Hi All,
I'm mulling how to approach a project I've been assigned at my work relating to a manufacturing process. In this process, there are three or more kinds of warnings that are tallied on a month-to-month basis. We label them by grades of 1, 2, 3, and so forth in order of severity.
What is of interest to stakeholders is if a modeled month-to-month fitted predicted trend line in event counts exceeds some absolute threshold. The count threshold is different for each severity of error (e.g. the monthly threshold is lower for Grade 3 events than Grade 1 events). For example, company leadership wants the process to be flagged if in some month the modeled trend line crosses the thresholds for, say, >= 100 Grade 1 events, 20 Grade 2 events, and/or 10 Grade 3 events.

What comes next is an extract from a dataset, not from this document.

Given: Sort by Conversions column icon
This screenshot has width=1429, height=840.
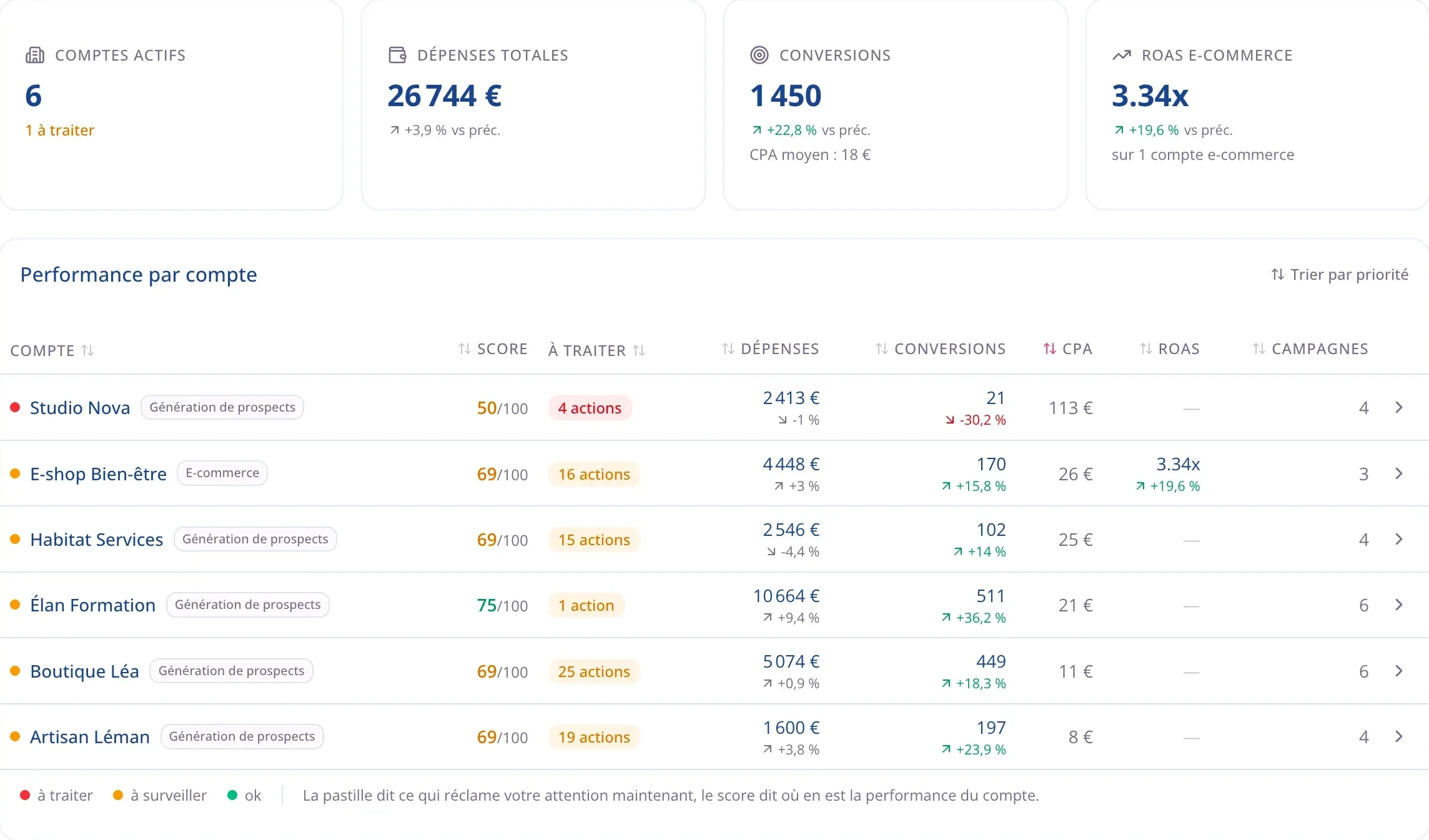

With this being ordinal data, I immediately think about using an ordinal logit/probit model. However, as the changing proportion of events per month is presently less important to the stakeholders than predicted absolute counts of each grade (though they are interested in proportion changes later on), I was thinking that it may be more appropriate to partition the data by grade into univariate time series and then start by running a Poisson time series regression for each grade. If over-dispersion seemed present, I was thinking of opting for a generalized Poisson regression, as the negative binomial interpretation of binary failures and successes does not make as much sense in light of there being multiple "failure" outcomes across all the warning types.
Is this approach appropriate or very misguided? I appreciate your time and input, thank you very much.